Do ponto de vista científico, qual seria ou quais seriam as melhores soluções imediatas para conter o problema do desmatamento na região amazônica?
Há uma série de eixos e trabalhos que seriam necessários: identificação de marcação de unidades de conservação, identificação e demarcação de terras indígenas, regularização fundiária, assistência técnica para pequenos agricultores familiares. O fogo às vezes é usado como maneira primitiva para limpar uma área, um pasto que precisa rebrotar com a chuva. O pequeno produtor, muitas vezes, faz isso porque não tem outros meios, outras soluções – precisamos oferecer essas soluções. O desmatamento grande, por sua vez, muitas vezes é ligado a crimes: daí a melhor solução seria uma maior presença do Estado.

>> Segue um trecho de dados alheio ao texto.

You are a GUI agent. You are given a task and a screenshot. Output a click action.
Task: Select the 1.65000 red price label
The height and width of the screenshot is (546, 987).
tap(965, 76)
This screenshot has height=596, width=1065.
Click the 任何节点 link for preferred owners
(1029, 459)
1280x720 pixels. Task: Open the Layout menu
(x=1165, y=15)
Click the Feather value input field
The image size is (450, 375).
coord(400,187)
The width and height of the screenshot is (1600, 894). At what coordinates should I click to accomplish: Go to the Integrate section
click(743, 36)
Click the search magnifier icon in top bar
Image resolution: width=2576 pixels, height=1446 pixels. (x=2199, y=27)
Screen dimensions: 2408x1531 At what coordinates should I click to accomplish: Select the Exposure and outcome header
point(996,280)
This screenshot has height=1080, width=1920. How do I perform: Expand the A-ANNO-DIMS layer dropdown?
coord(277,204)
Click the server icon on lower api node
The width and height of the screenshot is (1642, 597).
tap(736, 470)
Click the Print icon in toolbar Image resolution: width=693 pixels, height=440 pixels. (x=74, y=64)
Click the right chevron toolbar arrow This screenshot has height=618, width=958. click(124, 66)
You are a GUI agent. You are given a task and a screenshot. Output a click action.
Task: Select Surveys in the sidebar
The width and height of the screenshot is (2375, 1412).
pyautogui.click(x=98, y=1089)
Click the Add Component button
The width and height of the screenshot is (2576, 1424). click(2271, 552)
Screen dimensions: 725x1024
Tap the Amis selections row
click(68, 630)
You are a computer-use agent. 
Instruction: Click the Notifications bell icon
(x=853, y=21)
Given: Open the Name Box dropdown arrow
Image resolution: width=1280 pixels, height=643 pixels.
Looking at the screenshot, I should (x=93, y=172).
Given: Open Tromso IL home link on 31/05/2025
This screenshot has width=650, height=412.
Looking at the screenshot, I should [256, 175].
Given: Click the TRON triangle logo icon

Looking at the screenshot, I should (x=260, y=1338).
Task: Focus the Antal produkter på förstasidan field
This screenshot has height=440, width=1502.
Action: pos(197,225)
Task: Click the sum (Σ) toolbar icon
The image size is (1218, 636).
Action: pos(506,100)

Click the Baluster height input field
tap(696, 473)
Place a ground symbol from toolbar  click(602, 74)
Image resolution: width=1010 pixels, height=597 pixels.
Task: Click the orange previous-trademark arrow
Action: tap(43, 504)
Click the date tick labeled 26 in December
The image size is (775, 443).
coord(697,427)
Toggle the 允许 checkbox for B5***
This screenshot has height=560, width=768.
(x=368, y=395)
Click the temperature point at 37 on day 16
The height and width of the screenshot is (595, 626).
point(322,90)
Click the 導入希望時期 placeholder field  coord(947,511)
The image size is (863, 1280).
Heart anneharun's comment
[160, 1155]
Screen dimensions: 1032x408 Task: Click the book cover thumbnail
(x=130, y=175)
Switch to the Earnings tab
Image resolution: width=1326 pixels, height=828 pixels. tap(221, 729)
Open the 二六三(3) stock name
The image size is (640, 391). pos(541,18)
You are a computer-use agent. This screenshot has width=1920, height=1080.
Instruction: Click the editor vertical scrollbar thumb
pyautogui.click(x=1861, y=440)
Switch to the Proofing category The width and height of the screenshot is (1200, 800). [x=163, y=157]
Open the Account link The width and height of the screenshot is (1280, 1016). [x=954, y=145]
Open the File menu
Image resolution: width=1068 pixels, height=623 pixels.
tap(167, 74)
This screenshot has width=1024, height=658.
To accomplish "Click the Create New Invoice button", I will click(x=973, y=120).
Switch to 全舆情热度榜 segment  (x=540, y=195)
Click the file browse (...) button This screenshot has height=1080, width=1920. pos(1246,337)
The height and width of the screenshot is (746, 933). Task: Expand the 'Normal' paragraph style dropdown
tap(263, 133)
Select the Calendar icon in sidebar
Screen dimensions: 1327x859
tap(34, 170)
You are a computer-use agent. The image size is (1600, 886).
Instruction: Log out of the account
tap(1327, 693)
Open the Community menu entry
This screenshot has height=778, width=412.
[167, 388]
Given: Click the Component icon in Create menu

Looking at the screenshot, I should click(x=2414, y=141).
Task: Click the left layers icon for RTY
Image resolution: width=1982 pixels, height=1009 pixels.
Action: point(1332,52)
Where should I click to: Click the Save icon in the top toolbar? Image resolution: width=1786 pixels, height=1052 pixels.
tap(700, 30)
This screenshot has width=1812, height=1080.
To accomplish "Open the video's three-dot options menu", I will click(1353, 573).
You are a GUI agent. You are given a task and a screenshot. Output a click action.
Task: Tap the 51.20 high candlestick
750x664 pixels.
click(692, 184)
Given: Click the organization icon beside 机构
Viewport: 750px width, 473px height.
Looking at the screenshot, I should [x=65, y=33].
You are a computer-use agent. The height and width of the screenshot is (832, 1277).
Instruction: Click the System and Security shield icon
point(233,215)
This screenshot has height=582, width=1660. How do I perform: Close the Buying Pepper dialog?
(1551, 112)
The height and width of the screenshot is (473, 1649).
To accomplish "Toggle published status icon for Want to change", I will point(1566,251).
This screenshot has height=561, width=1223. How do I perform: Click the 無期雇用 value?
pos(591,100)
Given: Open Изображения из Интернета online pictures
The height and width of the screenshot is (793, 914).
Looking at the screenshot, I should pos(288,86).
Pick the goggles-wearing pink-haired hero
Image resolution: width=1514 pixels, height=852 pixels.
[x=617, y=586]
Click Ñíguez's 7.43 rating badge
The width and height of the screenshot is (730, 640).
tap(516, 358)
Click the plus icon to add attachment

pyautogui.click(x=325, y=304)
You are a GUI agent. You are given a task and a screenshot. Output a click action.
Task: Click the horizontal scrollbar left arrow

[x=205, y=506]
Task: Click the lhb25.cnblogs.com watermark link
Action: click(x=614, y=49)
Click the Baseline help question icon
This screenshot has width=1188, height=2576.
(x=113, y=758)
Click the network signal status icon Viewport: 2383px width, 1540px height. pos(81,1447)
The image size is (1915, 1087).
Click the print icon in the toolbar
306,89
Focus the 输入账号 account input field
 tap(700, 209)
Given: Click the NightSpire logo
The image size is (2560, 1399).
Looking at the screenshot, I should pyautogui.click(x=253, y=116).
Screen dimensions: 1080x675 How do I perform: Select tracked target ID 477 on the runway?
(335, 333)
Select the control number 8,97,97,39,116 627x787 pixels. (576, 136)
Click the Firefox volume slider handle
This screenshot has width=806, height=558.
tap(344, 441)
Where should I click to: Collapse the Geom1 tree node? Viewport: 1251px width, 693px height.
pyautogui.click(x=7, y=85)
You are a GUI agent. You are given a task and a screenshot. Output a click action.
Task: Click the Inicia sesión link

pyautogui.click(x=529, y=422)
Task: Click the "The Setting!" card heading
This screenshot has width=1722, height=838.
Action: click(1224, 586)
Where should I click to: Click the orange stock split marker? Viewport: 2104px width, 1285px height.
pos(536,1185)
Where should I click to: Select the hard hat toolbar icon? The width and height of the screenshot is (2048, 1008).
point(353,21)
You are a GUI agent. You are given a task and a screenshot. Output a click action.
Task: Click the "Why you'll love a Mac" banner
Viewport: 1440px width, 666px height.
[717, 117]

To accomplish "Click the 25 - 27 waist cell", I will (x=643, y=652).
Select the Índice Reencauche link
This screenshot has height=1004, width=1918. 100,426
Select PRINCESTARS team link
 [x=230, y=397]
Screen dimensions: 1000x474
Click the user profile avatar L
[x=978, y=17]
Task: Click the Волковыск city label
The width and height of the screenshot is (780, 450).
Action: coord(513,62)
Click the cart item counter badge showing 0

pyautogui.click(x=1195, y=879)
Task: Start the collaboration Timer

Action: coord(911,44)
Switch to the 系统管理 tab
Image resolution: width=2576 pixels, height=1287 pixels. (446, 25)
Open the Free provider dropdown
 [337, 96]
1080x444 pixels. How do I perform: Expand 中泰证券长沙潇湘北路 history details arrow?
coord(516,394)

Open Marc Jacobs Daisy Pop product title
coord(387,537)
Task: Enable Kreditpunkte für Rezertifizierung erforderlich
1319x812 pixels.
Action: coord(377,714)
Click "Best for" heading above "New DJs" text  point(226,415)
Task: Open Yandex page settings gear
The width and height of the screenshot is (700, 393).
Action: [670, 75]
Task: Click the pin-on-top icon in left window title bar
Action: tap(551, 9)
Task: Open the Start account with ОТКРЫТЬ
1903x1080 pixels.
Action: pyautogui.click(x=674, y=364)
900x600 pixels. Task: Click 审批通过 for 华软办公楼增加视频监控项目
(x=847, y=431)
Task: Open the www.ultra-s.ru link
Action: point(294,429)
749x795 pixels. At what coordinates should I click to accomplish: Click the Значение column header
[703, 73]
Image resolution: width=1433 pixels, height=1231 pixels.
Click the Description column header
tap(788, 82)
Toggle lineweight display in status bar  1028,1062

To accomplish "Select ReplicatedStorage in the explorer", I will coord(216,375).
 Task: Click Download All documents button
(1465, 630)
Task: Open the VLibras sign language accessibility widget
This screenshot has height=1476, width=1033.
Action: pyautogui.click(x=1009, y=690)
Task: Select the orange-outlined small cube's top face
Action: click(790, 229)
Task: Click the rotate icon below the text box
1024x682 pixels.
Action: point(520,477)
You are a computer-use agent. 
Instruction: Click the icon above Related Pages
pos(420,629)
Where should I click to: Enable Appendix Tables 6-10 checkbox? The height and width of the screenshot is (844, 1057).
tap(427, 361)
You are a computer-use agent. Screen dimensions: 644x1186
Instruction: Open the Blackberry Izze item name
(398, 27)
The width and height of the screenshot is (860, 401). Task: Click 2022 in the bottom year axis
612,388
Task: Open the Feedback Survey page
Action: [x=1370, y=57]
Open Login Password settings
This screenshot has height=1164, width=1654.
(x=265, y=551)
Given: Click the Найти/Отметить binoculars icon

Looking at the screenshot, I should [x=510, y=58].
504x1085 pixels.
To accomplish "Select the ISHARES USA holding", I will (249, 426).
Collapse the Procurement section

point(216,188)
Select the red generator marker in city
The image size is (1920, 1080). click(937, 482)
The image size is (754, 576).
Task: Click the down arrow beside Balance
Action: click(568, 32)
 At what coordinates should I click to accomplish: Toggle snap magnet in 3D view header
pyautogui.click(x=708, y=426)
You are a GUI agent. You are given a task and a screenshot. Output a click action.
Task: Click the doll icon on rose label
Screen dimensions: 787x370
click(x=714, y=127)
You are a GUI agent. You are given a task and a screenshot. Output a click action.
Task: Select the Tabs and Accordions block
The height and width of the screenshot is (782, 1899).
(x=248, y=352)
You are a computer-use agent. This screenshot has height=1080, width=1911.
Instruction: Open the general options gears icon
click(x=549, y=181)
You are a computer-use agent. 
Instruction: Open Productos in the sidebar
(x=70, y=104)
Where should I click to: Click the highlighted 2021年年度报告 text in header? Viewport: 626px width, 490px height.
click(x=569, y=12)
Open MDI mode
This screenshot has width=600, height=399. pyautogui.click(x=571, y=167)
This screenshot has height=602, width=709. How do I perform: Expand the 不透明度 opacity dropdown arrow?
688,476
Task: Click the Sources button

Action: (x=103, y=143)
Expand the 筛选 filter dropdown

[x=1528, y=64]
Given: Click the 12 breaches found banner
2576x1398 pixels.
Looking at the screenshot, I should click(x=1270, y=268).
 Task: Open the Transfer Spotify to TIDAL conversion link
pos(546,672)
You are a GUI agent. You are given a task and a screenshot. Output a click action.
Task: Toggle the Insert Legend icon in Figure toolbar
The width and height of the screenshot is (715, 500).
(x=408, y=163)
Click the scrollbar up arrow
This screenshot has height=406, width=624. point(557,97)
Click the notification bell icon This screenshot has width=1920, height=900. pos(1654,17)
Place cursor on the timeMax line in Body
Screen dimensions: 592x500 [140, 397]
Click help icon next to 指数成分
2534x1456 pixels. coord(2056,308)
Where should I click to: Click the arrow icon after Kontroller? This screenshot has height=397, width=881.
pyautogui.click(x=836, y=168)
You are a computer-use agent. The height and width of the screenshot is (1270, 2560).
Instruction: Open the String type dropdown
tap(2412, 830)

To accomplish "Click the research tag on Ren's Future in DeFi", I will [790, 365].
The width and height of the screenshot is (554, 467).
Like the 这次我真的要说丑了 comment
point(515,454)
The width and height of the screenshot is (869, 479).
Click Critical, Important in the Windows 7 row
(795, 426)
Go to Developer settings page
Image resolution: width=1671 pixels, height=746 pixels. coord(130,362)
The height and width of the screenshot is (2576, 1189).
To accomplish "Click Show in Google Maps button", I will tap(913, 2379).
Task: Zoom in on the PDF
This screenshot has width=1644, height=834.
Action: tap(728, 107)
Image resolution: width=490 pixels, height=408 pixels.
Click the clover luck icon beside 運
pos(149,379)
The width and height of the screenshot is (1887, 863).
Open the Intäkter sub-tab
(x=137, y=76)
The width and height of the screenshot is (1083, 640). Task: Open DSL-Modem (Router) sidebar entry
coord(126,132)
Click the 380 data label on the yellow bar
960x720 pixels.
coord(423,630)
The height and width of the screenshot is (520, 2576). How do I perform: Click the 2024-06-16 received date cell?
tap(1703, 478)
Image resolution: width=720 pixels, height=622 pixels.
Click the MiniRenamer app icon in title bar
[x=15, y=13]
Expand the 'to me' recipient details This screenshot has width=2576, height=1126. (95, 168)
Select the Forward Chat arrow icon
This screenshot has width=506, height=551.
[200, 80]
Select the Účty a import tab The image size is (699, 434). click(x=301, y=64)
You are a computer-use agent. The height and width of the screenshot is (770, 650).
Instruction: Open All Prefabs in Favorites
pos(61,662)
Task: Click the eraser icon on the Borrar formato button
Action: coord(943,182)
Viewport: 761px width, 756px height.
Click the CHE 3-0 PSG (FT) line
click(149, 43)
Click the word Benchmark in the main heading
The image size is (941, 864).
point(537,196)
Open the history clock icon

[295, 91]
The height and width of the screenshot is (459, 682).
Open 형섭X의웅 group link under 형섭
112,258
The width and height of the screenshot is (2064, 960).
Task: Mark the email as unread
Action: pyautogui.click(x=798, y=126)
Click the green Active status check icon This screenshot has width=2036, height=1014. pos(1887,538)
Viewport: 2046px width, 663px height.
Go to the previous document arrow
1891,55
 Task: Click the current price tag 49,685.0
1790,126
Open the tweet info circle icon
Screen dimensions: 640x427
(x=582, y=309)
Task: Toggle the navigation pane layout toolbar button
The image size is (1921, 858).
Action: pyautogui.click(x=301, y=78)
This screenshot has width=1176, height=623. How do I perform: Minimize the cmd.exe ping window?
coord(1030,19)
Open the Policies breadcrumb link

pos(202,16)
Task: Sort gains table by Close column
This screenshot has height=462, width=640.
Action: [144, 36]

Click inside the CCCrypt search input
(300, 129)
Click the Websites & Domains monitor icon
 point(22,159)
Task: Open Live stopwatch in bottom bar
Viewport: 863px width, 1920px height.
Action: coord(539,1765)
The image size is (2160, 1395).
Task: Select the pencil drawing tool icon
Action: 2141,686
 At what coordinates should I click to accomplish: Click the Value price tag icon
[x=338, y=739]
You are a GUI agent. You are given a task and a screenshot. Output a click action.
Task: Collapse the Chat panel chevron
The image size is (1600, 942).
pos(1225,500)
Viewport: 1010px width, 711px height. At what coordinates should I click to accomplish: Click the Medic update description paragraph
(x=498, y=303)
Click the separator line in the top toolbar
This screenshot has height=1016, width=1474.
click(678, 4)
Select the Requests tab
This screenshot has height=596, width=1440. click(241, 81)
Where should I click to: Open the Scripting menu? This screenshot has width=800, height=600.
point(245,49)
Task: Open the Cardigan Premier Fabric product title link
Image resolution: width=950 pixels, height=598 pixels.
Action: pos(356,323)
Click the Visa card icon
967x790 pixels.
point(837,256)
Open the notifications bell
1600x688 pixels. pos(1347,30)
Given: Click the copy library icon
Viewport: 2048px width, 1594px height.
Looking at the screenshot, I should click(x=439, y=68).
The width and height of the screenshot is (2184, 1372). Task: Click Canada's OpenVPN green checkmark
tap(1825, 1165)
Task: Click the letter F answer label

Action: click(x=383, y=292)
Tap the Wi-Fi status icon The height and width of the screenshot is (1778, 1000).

Toda a redução do desmatamento que conseguimos entre 2004 e 2012 na Amazônia resultou da presença do Estado. Nesse período, entretanto, só houve a presença negativa do Estado, com punições e controle, multas, toda a parte negativa. Ela funciona, mas não muda a dinâmica, a lógica do desmatamento. Portanto, junto a elas, é preciso implantar também ações positivas: incentivos econômicos à produção sustentável, assistência técnica e capacitação a pequenos produtores que ainda utilizam técnicas primitivas e infraestrutura básica para que as populações locais fiquem menos vulneráveis à cooptação de grupos criminosos.